■ WHAT YOU WILL DO ■
Write down the lines exactly as they appear, from the one that contains "You are a computer-use" through the final line of the records, so that both ends are kept and no pictures come along.
(Beginning of EXCERPTED DATA)
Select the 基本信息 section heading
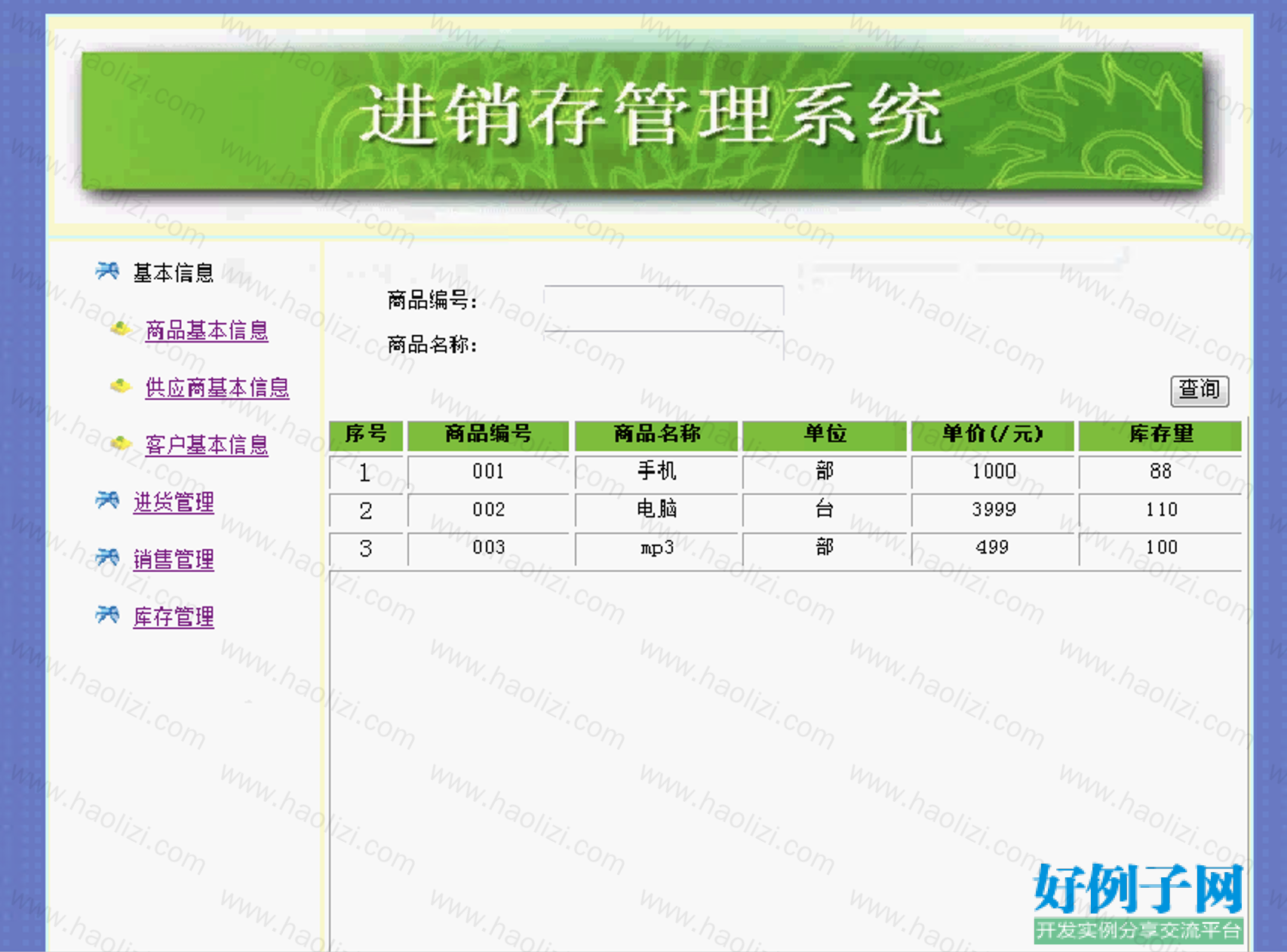174,272
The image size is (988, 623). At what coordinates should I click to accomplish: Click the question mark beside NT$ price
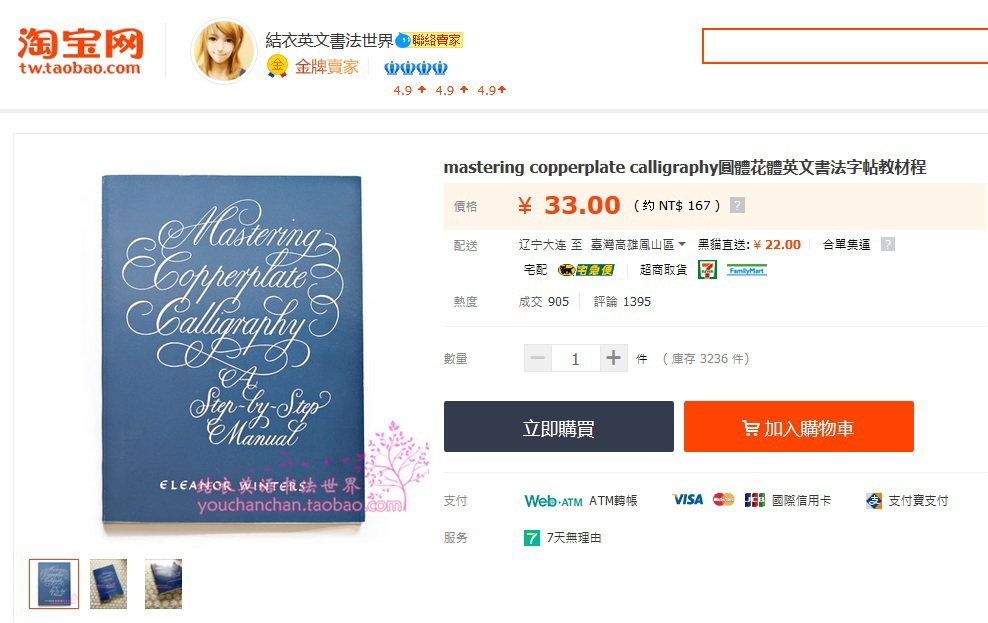[737, 205]

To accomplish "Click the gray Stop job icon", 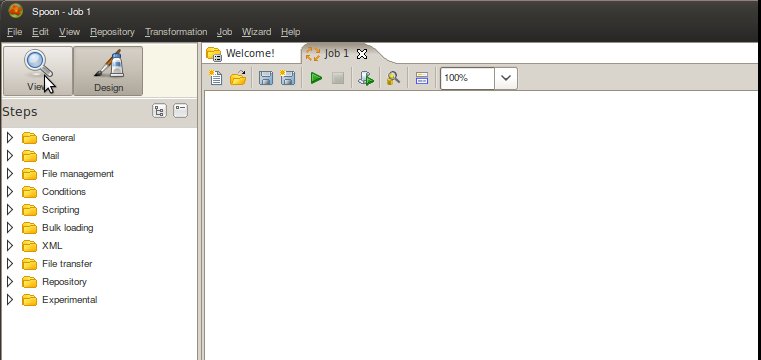I will point(338,78).
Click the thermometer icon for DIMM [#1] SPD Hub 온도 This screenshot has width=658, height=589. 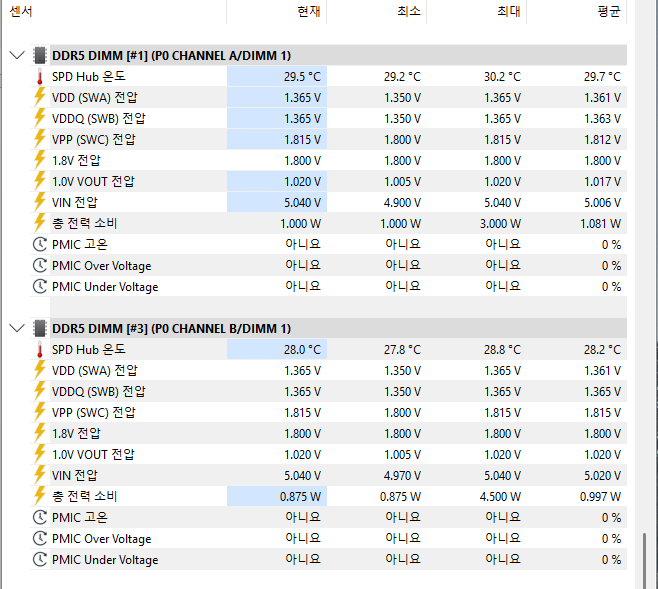pyautogui.click(x=40, y=77)

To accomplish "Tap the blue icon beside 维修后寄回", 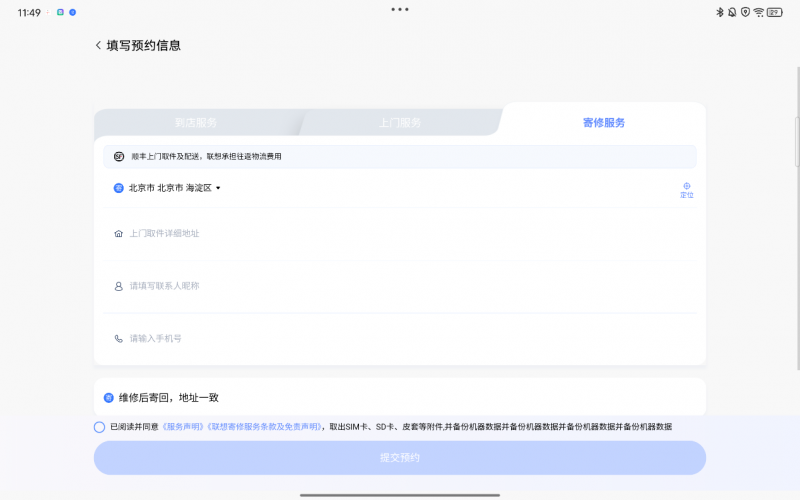I will [109, 397].
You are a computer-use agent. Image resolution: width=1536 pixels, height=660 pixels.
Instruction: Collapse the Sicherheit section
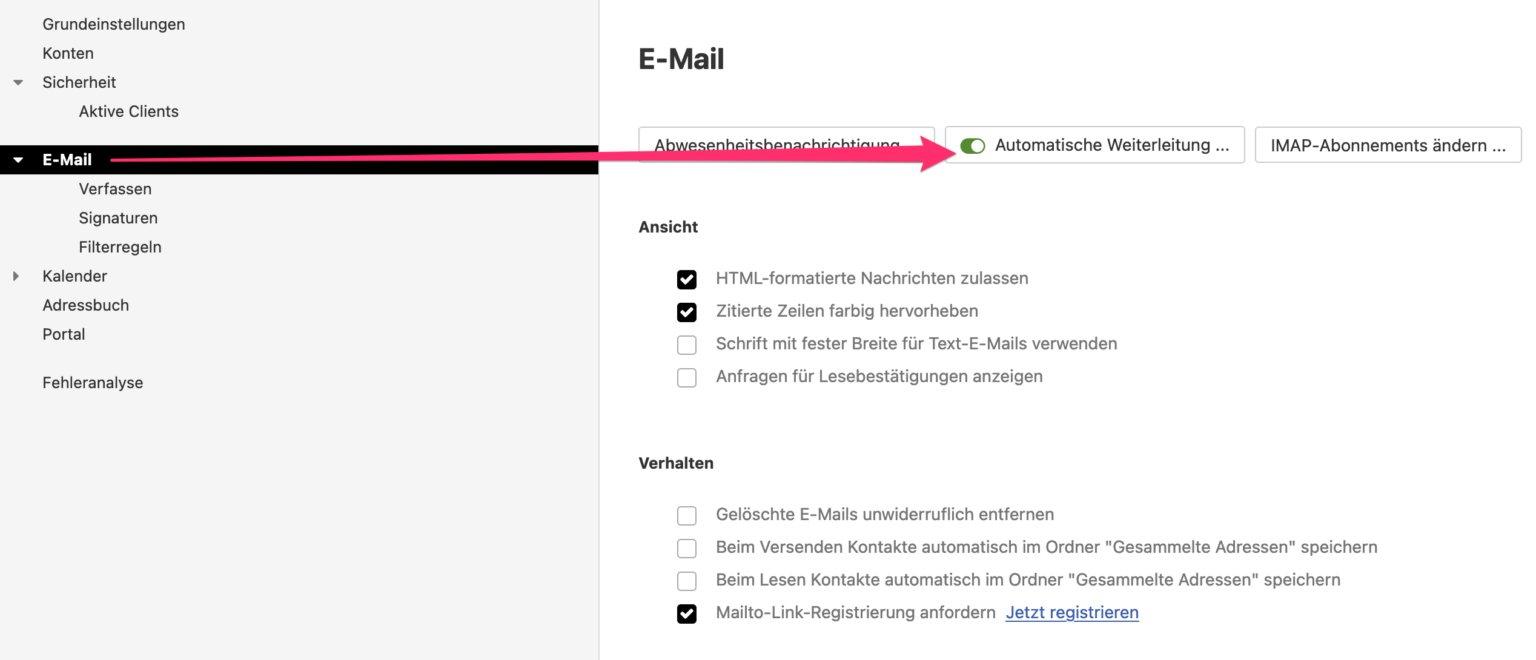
(End of EXCERPTED DATA)
■ WRITTEN RESPONSE ■
You are a computer-use agent. Image resolution: width=1536 pixels, height=660 pixels.
Instruction: Collapse the Sicherheit section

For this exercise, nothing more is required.